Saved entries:
+--

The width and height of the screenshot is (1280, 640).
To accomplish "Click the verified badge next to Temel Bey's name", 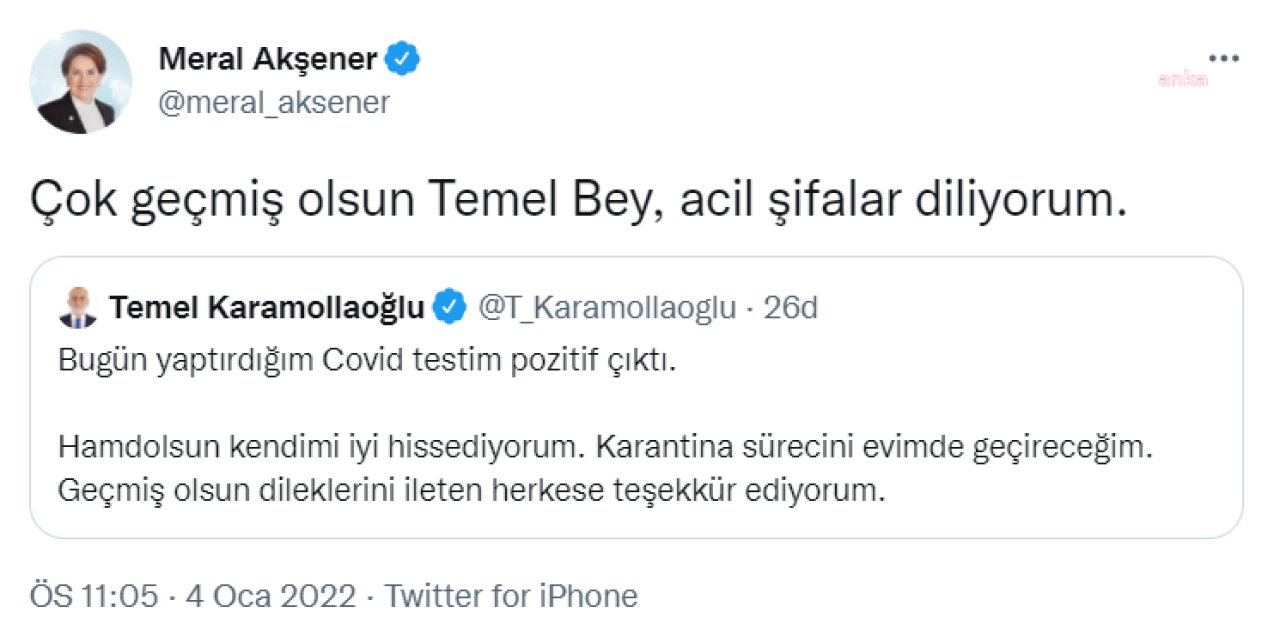I will pos(449,307).
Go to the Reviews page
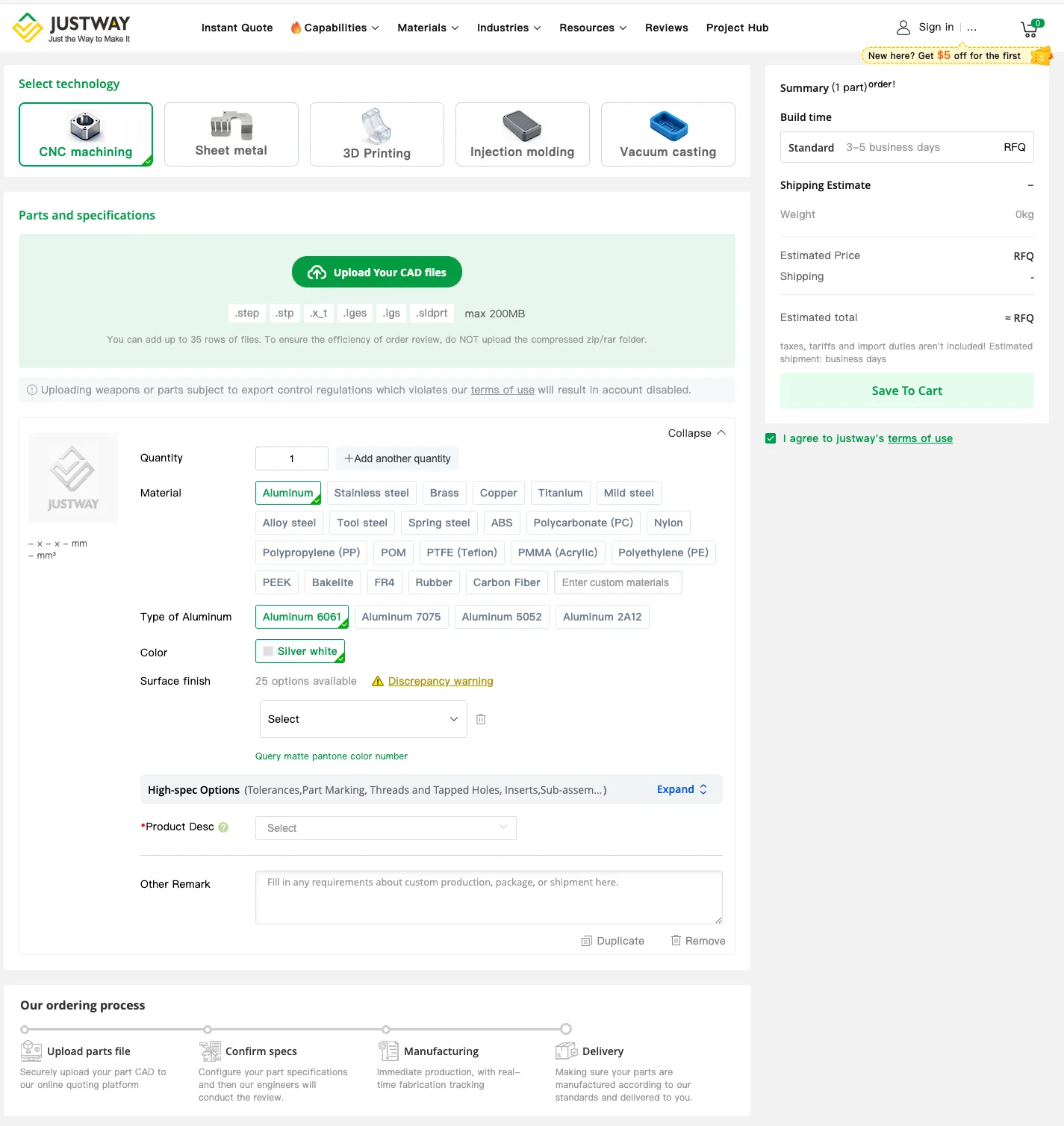This screenshot has height=1126, width=1064. tap(667, 28)
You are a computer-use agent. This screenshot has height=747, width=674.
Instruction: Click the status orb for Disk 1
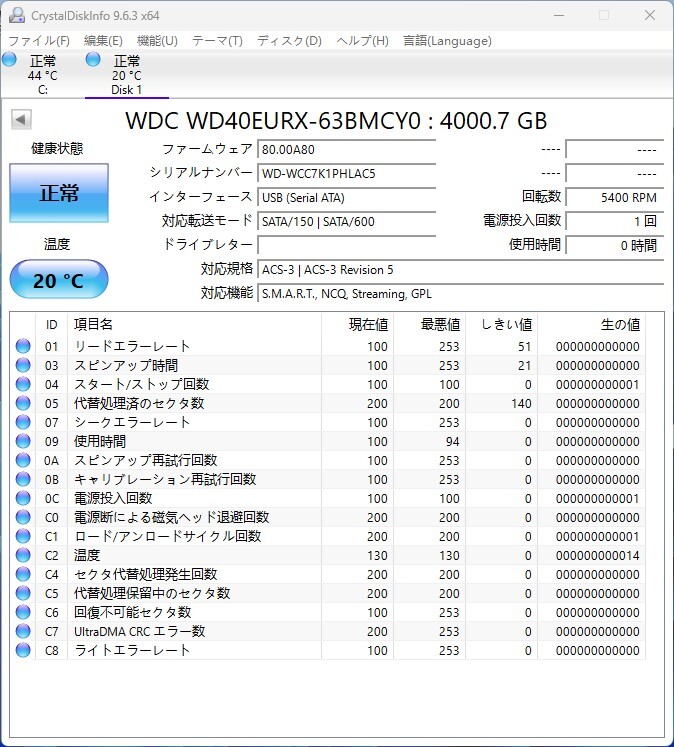tap(93, 60)
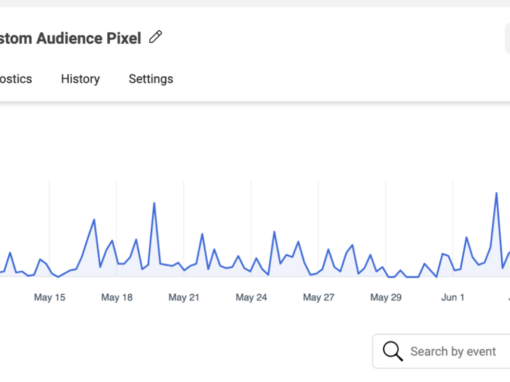The image size is (510, 382).
Task: Open the partially visible Diagnostics tab
Action: (16, 79)
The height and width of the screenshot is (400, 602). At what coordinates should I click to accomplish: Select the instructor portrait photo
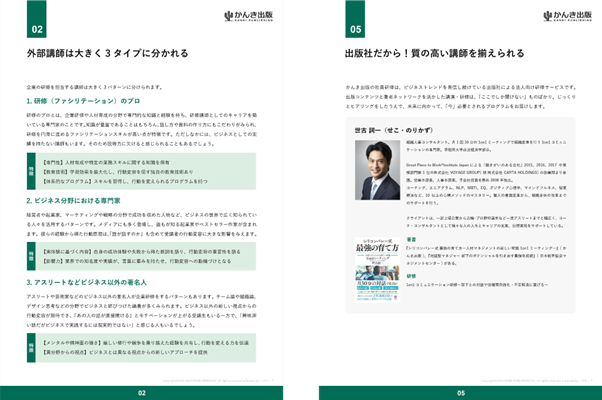point(377,170)
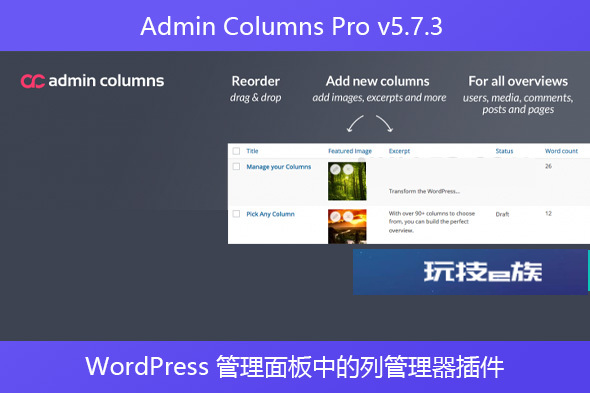Click the right curved arrow under Add new columns

(x=385, y=124)
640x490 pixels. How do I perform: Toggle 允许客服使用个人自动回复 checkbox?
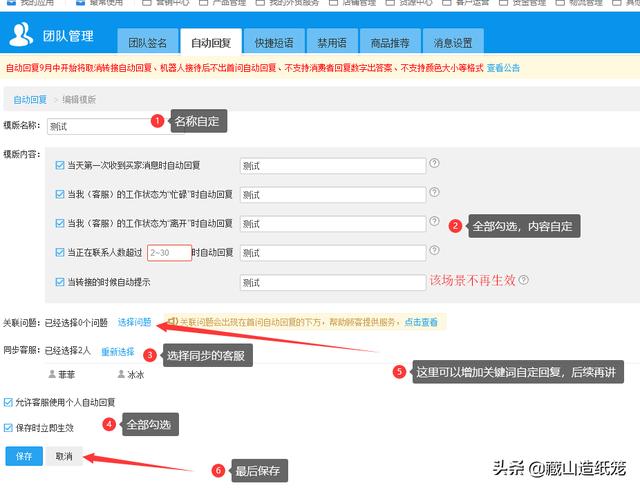point(9,402)
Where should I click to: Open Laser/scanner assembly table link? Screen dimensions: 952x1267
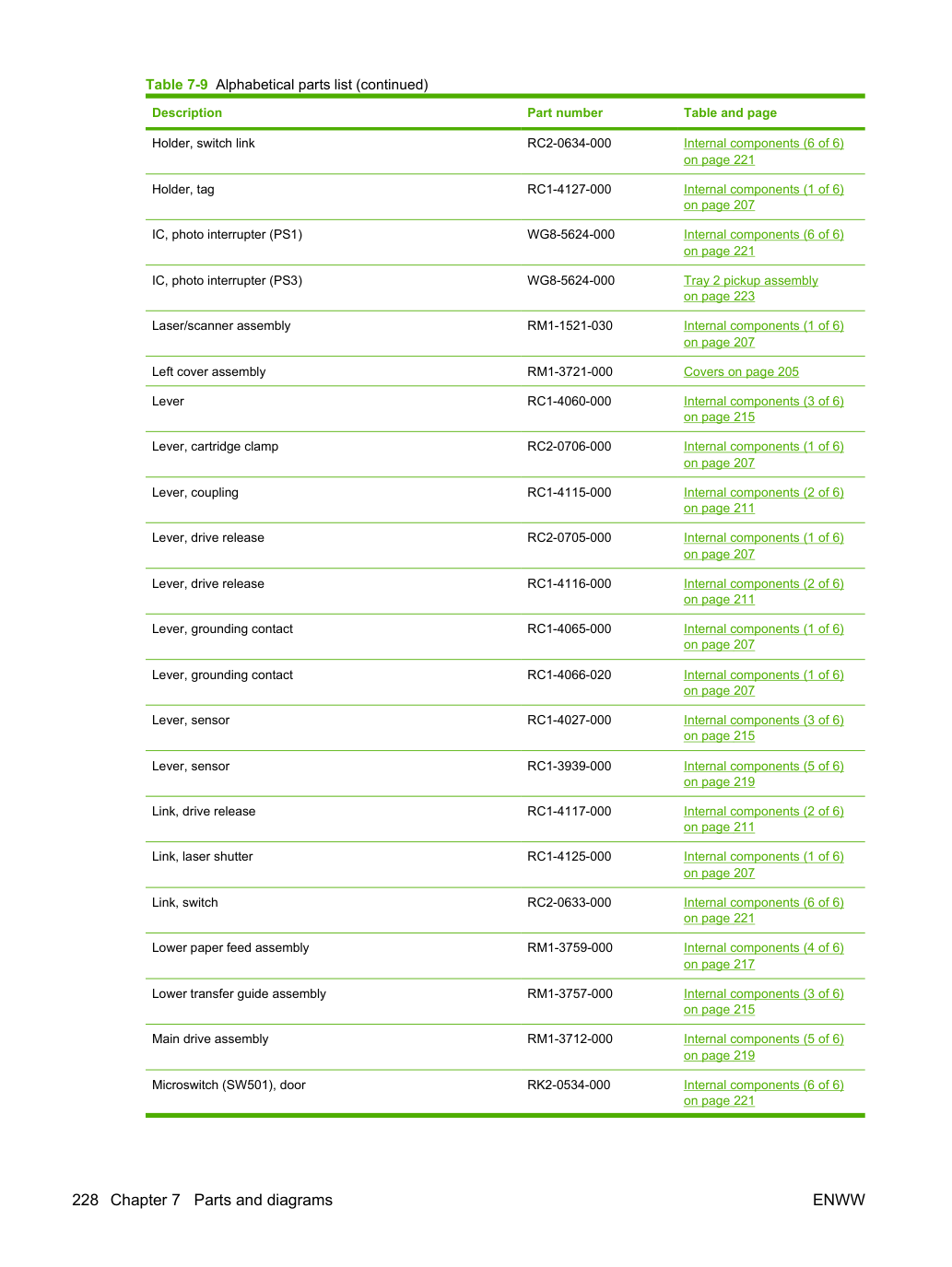[763, 334]
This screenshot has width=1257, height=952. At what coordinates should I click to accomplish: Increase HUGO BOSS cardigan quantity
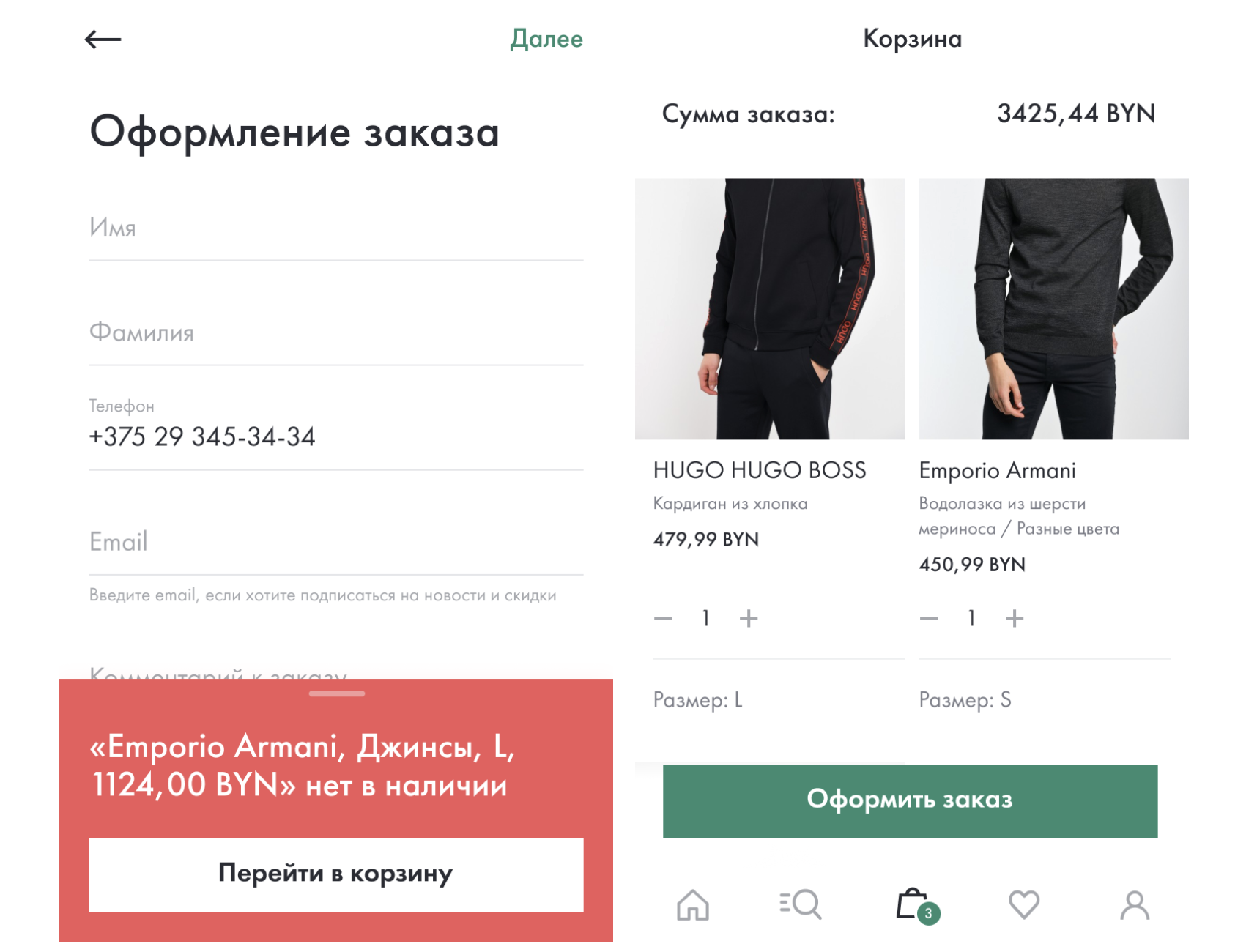tap(749, 619)
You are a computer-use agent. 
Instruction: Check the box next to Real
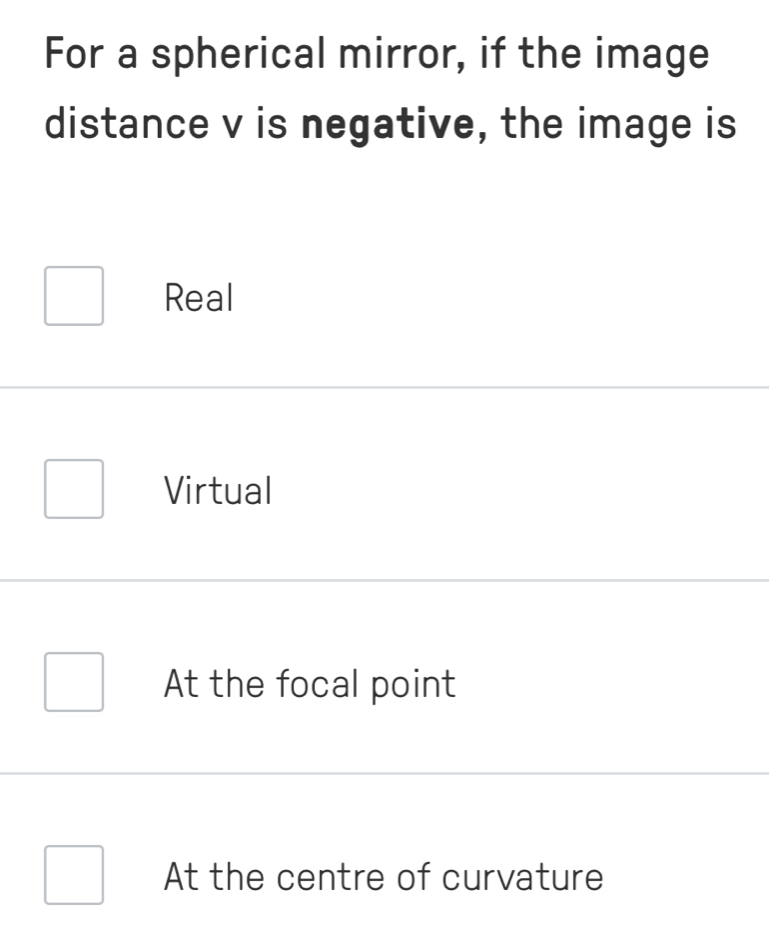click(73, 296)
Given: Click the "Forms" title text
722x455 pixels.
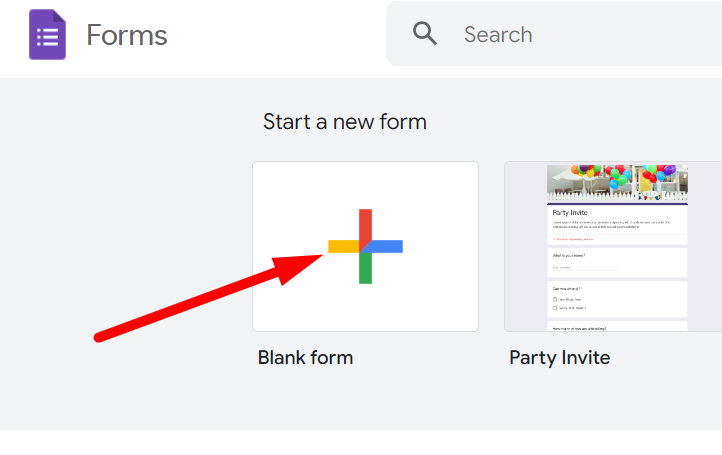Looking at the screenshot, I should [x=127, y=35].
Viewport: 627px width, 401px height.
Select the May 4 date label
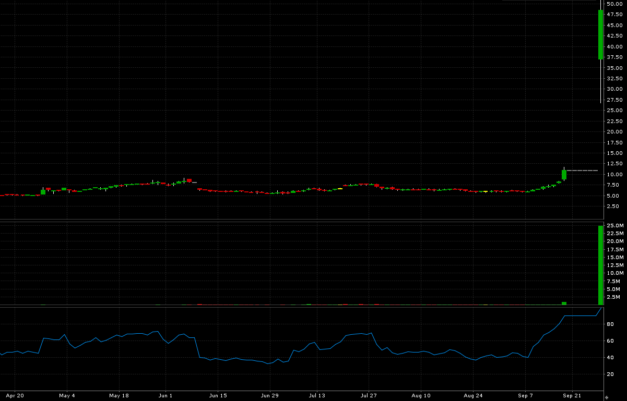(x=67, y=396)
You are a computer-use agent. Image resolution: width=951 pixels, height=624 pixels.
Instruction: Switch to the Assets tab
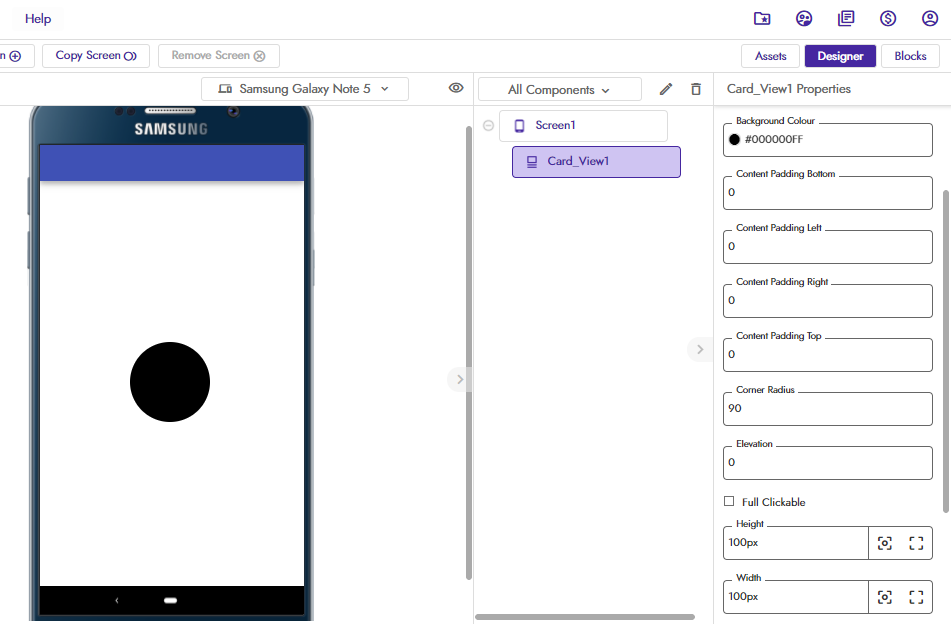[770, 56]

+--

What you are asked to do: Above are the records; return the lines in them from the one with "Where should I" to the one with "Given: Click the", inclusive, exactly and without images.

Reply to the task:
Where should I click to: Open Laser/scanner assembly table link? Screen dimensions: 952x1267
[763, 334]
This screenshot has width=1257, height=952. At what coordinates should I click to accomplish: Increase HUGO BOSS cardigan quantity
tap(749, 619)
You are a computer-use agent. 
Instruction: Check the box next to Real
click(73, 296)
Given: Click the "Forms" title text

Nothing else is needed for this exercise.